I understand the reasoning that the network into QMW needs to be bigger and doubtless tagging griftp traffic would be very helpful, but maybe we should be looking more and managing bandwidth at the Tier-1. I'd always assumed this could be done atthe FTS and now appreciate that this isn't so - this leaves the Tier-1 also exposed to unmanaged dataflows from the heavy duty Tier-2 sites.
Maybe we should discuss requirements at a dteam meeting?
Regards
Andrew
> -----Original Message-----
> From: Testbed Support for GridPP member institutes
> [mailto:[log in to unmask]]On Behalf Of Graeme Stewart
> Sent: 16 November 2010 12:49
> To: [log in to unmask]
> Subject: Re: GridFTP ToS (and Traffic shaping/policing)
>
>
> On Tue, Nov 16, 2010 at 00:10, John Gordon
> <[log in to unmask]> wrote:
> > Can we not lobby ATLAS again to accept that the traffic to
> a site should not just be based on the amount of disk they
> have but some function of the network bandwidth and disk. One
> obviously can't just change from disk to bandwidth or a site
> with a fat pipe and not much disk would suffer a different fate.
>
> Hi John
>
> It would be really stupid to put disk and CPU at a site which was
> connected down a soggy piece of string. QMUL will be ATLAS's second
> largest T2 site so it needs better networking. I believe this is being
> progressed.
>
> At the moment Chris's solution seems technically the best one. FTS
> just has no hooks to set a bandwidth cap on a channel and if we pared
> the number of slots to the bone then we'd be killed by small file
> overheads. Having gridftp set the TOS flag is sensible.
>
> Please note that it is not because of PD2P that QMUL is getting a lot
> of data. We are in the midst of a reprocessing campaign and most of
> the data is moved by post-repocessing subscriptions (darker brown vs.
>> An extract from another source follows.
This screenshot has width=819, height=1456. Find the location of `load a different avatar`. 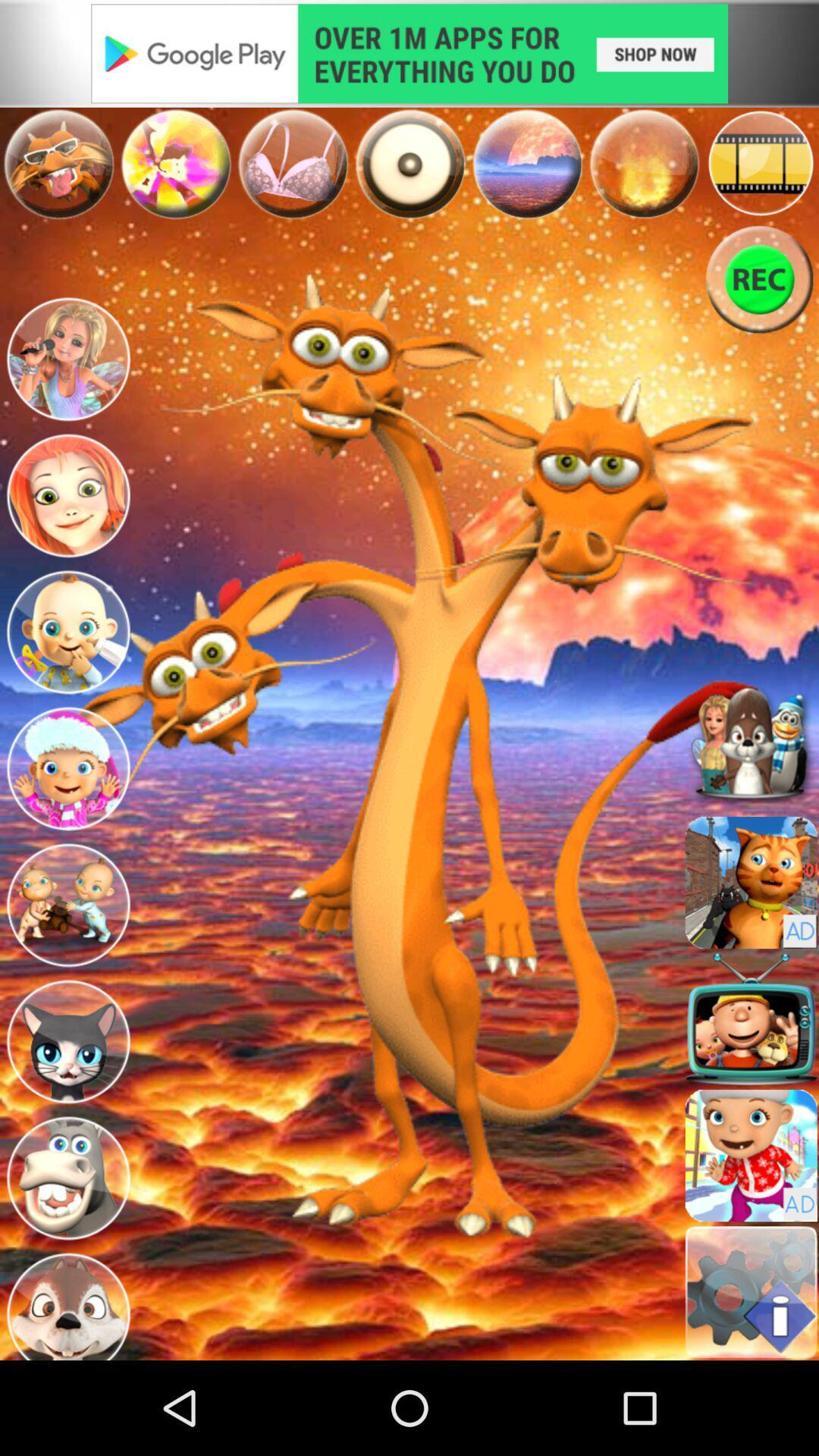

load a different avatar is located at coordinates (751, 882).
> light brown in the plot).
>
> Cheers
>
> Graeme
>
> >
> >> -----Original Message-----
> >> From: Testbed Support for GridPP member institutes [mailto:TB-
> >> [log in to unmask]] On Behalf Of Christopher J.Walker
> >> Sent: 15 November 2010 19:37
> >> To: [log in to unmask]
> >> Subject: GridFTP ToS (and Traffic shaping/policing)
> >>
> >> After the spring reprocessing, ATLAS maxed out QMUL's link
> to Janet for
> >> a couple of weeks. This seemed to cause job unreliability
> - presumably
> >> they were unable to phone home in the face of large
> amounts of packet loss.
> >>
> >> With the recent reprocessing and/or Atlas's move to pd2p,
> they are again
> >> transferring lots of data to QMUL, and again maxing out our link.
> >>
> >> I've ended up implementing traffic policing on our SE.
> What we do is
> >> drop traffic to gridFTP's data transfer port range when we
> fill 75% of
> >> the link. This causes TCP/IP to backoff - so leaving some
> space on the
> >> link.
> >>
> >> We are currently only dropping incoming packets in the
> globus portrange.
> >> This presumably includes ack packets for outgoing
> traffic which must
> >> be a bad thing. We'll also need to drop outgoing traffic
> too I think[1].
> >>
> >> One of the suggestions in the Linux Advanced Routing &
> Traffic Control
> >> howto (http://lartc.org/) is to drop based on the TOS IP
> headers. This
> >> doesn't seem to be set in gridftp packets - (though it does in scp
> >> packets).
> >>
> >> TOS would seem an obvious thing to set - it would enable
> us and/or Janet
> >> to drop the bulk data in preference to the interactive
> data. It would
> >> also mean I can tell our network team to drop bulk packets
> rather than a
> >> complicated host/port range. Does anyone know why globus
> don't set it?
> >>
> >> Chris
> >>
> >>
> >> [1] Indeed globus provide a script to do this at
> >> http://www.globus.org/toolkit/data/gridftp/bwlimit.html
> >
>
|